╭─ SOURCE PASSAGE

Paul Graham’s maple syrup journey with his one great maple tree; Sarah Gorham juxtaposes life moments with food memory; Matthew Gavin Frank chases down the elusive huitlacoche in Mexico; Sonya Zalubowski shivers over butchering her first rabbit in France; Amber Kuzmick’s palate is scandalized over bad food during a hospital stay; Philip Alan Sandberg imagines a vile fermented fish in Sweden that contributes to the crime rate; cover art by Alimentum fiction & nonfiction editor Peter Selgin; spot illustrations by Caitlin Allen, poetry by Stephen Gibson, Irene Sherlock, Gaylord Brewer, Esther Cohen...and more...

Plus: a dinner plate special for the The Alexandria Quartet, a woman on a daily pie diet, Nashville and hot chicken in 1957, two ways of looking at mussels, soul-searching when an over-packed refrigerator breaks down, ghosts look for food in photographs, and much more...over 30 writers & poets...

Issue Thirteen excerpts...

From Sentimental a la Carte by Sarah Gorham

Every night except Sunday, the Imperial Palace at Holiday Manor Mall features China Joe the piano player on a shiny black-lacquered baby-grand which sits at the center of a large dining area. The aquarium is full of carp and viscous water, the rug is sticky, and maroon napkins are annoyingly nonabsorbent. We ask for a balcony table with a bird’s eye view. Drinks appear in little amber glasses and chopsticks are the cheap kind, fused together, splintery when broken apart. Jeffrey requests the steak and broccoli and I always ask for wonton soup with extra julienned vegetables, though the waiter sometimes defers: No special orders, m’am. Finally, Joe slinks in, wearing a tuxedo and tossing his glossy black hair. The tip jar is an enormous brandy snifter where two one-dollar bills and a few coins puddle. He begins playing with a shrug.

╰─

■ TASKS FOR THIS EXERCISE:
A - Rewrite the paragraph of the food-writing passage that begins "Every night except Sunday" as a short bulleted list that keeps its main facts.
B - Write the next part of the food-writing passage, starting right after its final sentence.
The items play no part in the work on this food-writing passage.

╭─ INFORMATION

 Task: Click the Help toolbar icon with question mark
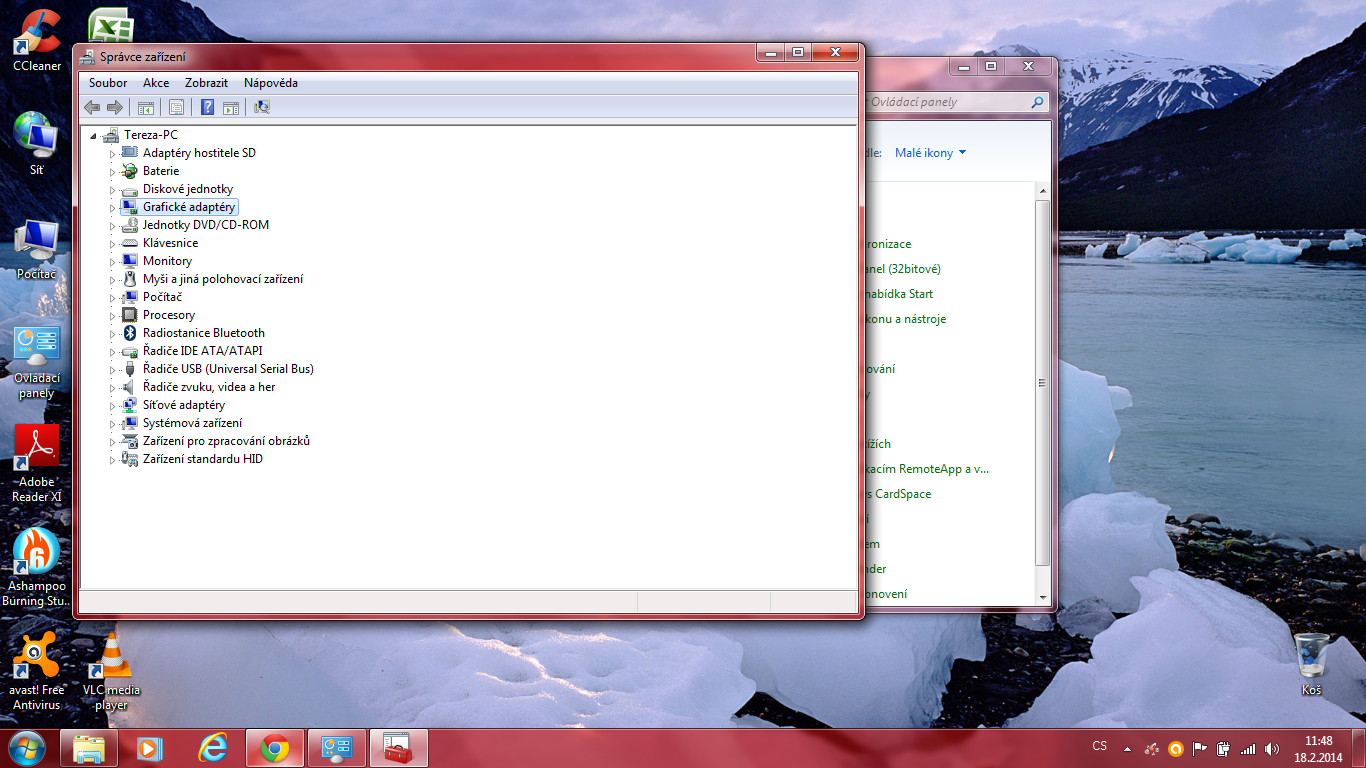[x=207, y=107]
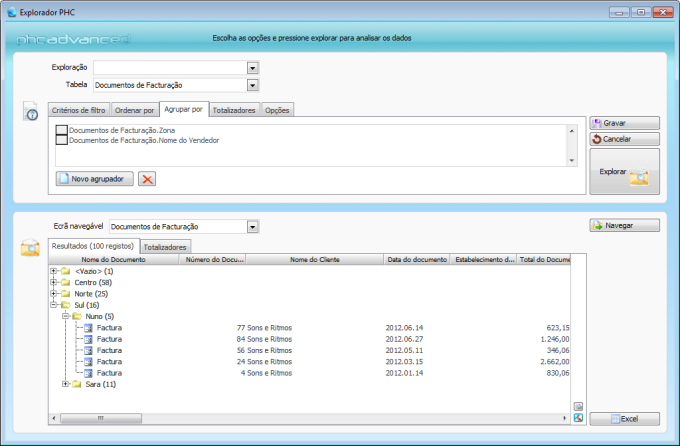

╰─
╭─ INFORMATION

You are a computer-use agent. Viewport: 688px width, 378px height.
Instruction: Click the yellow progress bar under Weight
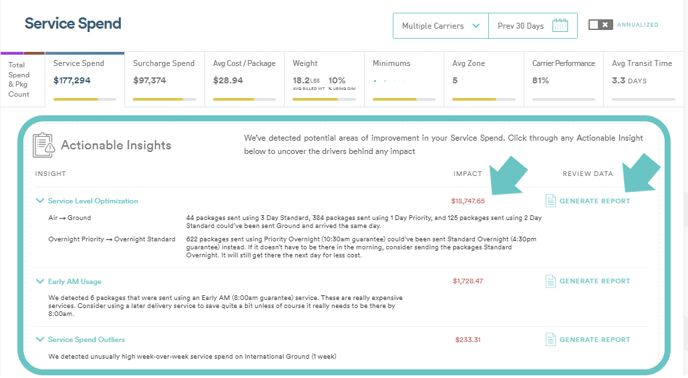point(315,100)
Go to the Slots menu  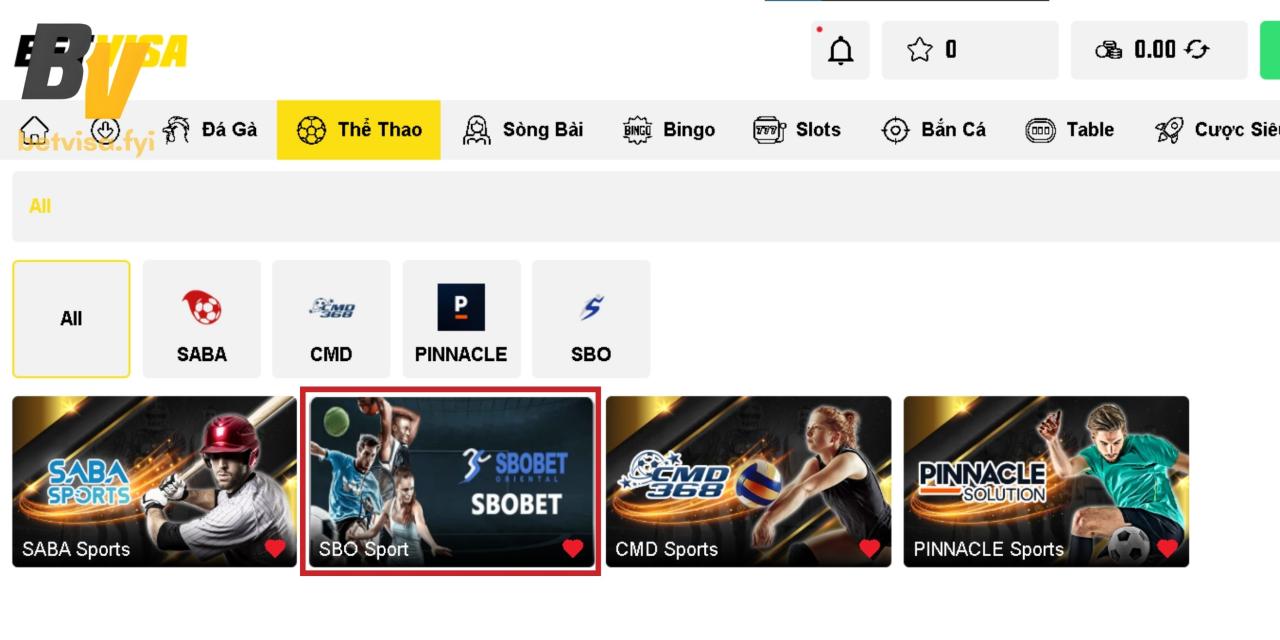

╰─
╭─ INFORMATION

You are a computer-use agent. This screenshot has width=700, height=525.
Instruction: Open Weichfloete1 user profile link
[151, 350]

╰─

■ RESULTS:
A -
- Every night except Sunday, the Imperial Palace at Holiday Manor Mall has China Joe playing a shiny black-lacquered baby grand in the middle of the large dining area.
- The aquarium holds carp in viscous water, the rug is sticky, and the maroon napkins barely absorb anything.
- The narrator and Jeffrey ask for a balcony table with a view from above. Drinks come in little amber glasses, and the cheap fused chopsticks splinter when pulled apart.
- Jeffrey orders steak and broccoli. The narrator always orders wonton soup with extra julienned vegetables, though the waiter sometimes refuses special orders.
- Joe arrives in a tuxedo, tossing his glossy black hair. His tip jar is a huge brandy snifter holding two one-dollar bills and a few coins, and he starts playing with a shrug.

B -
From Sweet Spot by Paul Graham

We have only the one tree, a haphazardly-trimmed 60-footer that turns orange in October. I’d never have thought to tap it if our old neighbor, a poet who worked in an Adirondack sugarbush with several hundred trees, hadn’t tapped his one tree. One, it turns out, can be more than enough and not nearly enough at the same time. I’ve tried to picture the yield from 1500 taps and can only get as far as a fleet of tanker trucks and an acre of fire.

The holes go waist-high on the western side, which receives more sun and delivers more sap. I sink two taps with a rubber mallet. I reserve a third in case one dries up. Immediately the juice starts running, dribbles to the metal lip and trembles in the sunlight before falling into the bucket with a flat plunk. It seems impossible that I’ll empty these buckets twenty, thirty times, but I will.

The sap, when I lift a drop to my lips, tastes of the purest, cleanest water.

From Divine Rite by Jessica Elizabeth Adams

It was dark
During the storm
The snow fled the sky like refugees
And settled on all the cars
During the blackout
I made cookies by flashlight
Illuminating each line of the recipe
Like I imagine scripture was written
Oh holy peanut butter
The binding of all of this sweetness
The crystallized ginger sending sparks into the night
Like the crackling of fireworks

From How Not to Eat a Sea Urchin by Linda Lappin

The crevice in the cliff wound down to a grotto where low tide had exposed row upon row of glistening purple sea urchins. He plunked down his bucket and observed them with approval. “A man not starve here,” he said. He unsheathed his knife, pried a specimen free, sliced it through, and held it out to me. A black and orange gelatinous mass quivered in its spiny cup. Stooping to the water, he dunked it once, swirled the tip of his knife inside it, then scraped the slimy contents into the palm of my hand. “Freshest food in Greece, “ he said. “Taste.” I never cared for seafood except scallops when I was younger. Even the sight of the shucked oysters my father relished made me nauseous as a child. How was I going to refuse food from a Greek for whom hospitality is sacred? If only I had a slice of lemon.